▶ _Document section_

Australian rules footballer (1881–1927)

John Thomas Smith (22 June 1881 – 10 December 1927) was an Australian rules footballer who played with Melbourne in the Victorian Football League (VFL).

==Family==
The son of Alfred Smith (1847–1923), and Mary Anne Smith (1855–1896), née Heslem, John Thomas Smith was born on 22 June 1881.

He married Alice Bell (1875–1960) in 1910.

==Football==
===North Melbourne (VFA)===
He played 85 games, and scored 33 goals for North Melbourne in the Victorian Football Association (VFA) from 1898 to 1906; and he was captain of the team in 1905 and 1906.

===Melbourne (VFL)===
He was cleared from North Melbourne to Melbourne in the Victorian Football League (VFL) in 1907. He played 41 games, and kicked 26 goals in three seasons (1907 to 1909).

▶ _Problem set_
[1] Reproduce the portion of the John Thomas Smith biography that opens with the words containing "He married Alice" and closes with "(1907 to 1909).".
[2] Extend the John Thomas Smith biography, picking up after its final sentence.
The rows that follow bear no relation to the biography of John Thomas Smith.

Saved entries
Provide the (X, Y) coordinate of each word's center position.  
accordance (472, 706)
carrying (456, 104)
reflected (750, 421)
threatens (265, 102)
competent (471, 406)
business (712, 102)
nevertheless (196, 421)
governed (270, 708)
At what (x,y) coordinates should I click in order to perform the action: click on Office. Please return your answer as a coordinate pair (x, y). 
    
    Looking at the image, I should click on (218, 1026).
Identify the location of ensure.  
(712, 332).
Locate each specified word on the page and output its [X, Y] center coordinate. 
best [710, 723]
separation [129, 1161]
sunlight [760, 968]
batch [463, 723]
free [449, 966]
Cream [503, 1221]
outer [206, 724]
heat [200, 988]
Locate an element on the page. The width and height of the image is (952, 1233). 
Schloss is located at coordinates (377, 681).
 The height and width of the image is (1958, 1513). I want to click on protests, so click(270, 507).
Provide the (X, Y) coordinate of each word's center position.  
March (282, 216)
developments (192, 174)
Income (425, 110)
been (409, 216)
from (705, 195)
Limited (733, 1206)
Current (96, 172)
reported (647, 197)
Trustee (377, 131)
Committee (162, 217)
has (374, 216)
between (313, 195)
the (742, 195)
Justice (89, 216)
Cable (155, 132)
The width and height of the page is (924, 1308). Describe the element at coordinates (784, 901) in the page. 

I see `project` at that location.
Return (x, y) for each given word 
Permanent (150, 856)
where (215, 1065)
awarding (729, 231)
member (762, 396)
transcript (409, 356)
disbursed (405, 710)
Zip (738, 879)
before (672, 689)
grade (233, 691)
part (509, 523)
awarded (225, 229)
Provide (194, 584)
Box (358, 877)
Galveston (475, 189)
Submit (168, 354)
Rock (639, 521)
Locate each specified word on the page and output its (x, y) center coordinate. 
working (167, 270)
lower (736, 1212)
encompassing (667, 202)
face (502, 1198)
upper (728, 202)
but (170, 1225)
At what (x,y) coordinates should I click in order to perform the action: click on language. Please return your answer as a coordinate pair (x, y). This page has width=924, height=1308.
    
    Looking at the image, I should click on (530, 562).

▶ _Solved problems_
[1]
He married Alice Bell (1875–1960) in 1910.

==Football==
===North Melbourne (VFA)===
He played 85 games, and scored 33 goals for North Melbourne in the Victorian Football Association (VFA) from 1898 to 1906; and he was captain of the team in 1905 and 1906.

===Melbourne (VFL)===
He was cleared from North Melbourne to Melbourne in the Victorian Football League (VFL) in 1907. He played 41 games, and kicked 26 goals in three seasons (1907 to 1909).

[2]
===Launceston (NTFA)===
Cleared from Melbourne to the Launceston Football Club in the Northern Tasmanian Football Association (NTFA), he served as its captain-coach in 1910.

===Melbourne (VFL)===
He returned to Melbourne in 1911, and played another 10 games during the 1911 season.

===Cananore (TSL)===
He was cleared from Melbourne to captain-coach the Cananore Football Club in the Tasmanian State League (TSL) in 1912.